On the morning of July 4, the Confederates attacked. Fort Curtis fired its warning shot at about 3:30 am. Confederate attacks on both flanks were repulsed by the other batteries, but part of the Confederate force was able to overrun Battery C. Union reinforcements were rushed to the Fort Curtis area, and when Confederate troops tried to assault Fort Curtis, they were mowed down. The cannons at Fort Curtis joined with the three surviving lettered batteries and the gunboat USS Tyler in firing on the Confederates at Battery C. Defeated, the Confederates withdrew at about 10:30 am, ending the threat to Helena.

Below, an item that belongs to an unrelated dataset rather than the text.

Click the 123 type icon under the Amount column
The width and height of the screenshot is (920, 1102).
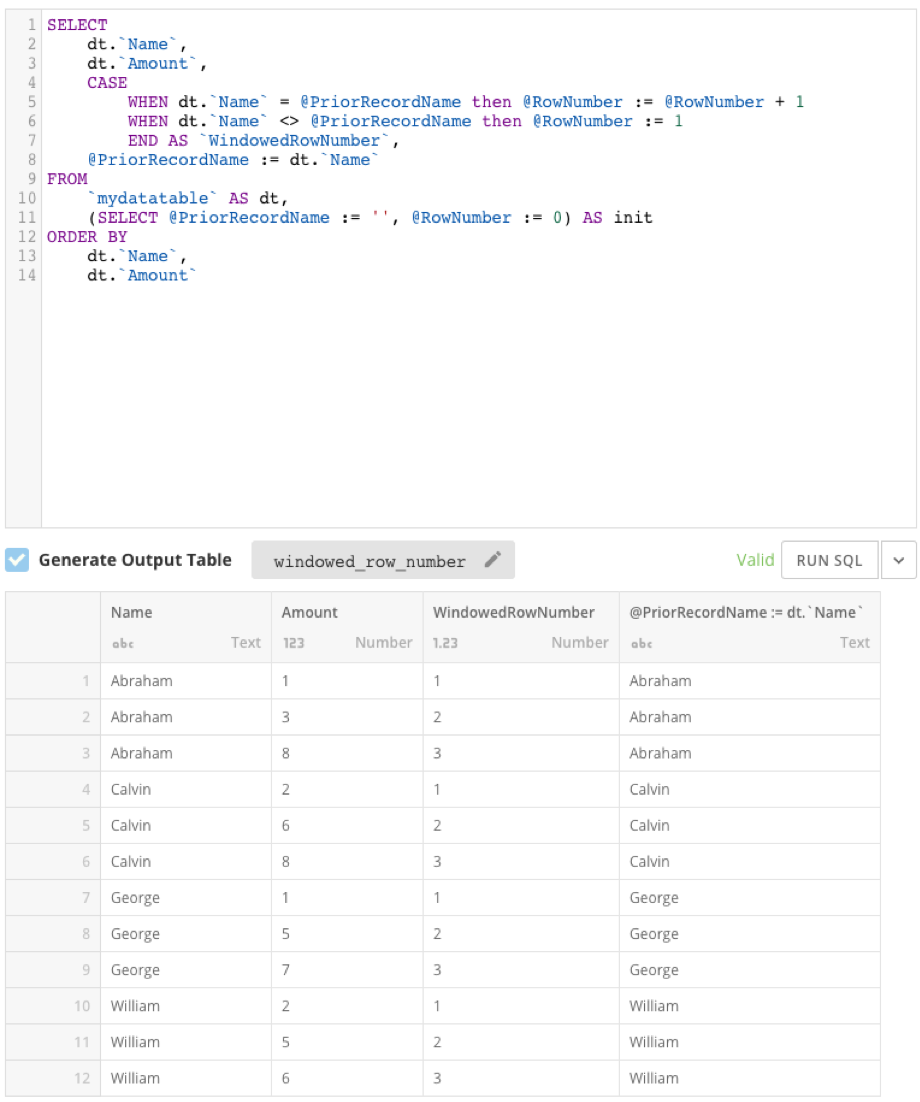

Helena was not the subject of a significant Confederate threat for the rest of the Civil War and the town served as a logistical support base until 1867 when the installation was closed, U.S. occupation forces left Helena, and the fort abandoned. What was left of the original structure was leveled in 1874, its walls used as fill, and the land subdivided into lots. The Sidney H. Horner House was built on one of those lots in the early 1880s.

== Construction ==
As part of a 2005 plan to jumpstart economic development in the area, a replica of the original structure was built. The "New Fort Curtis" was completed in 2012. This partially-reconstructed American Civil War fortification is open to the public and features exhibits, historic interpretation, and cannons.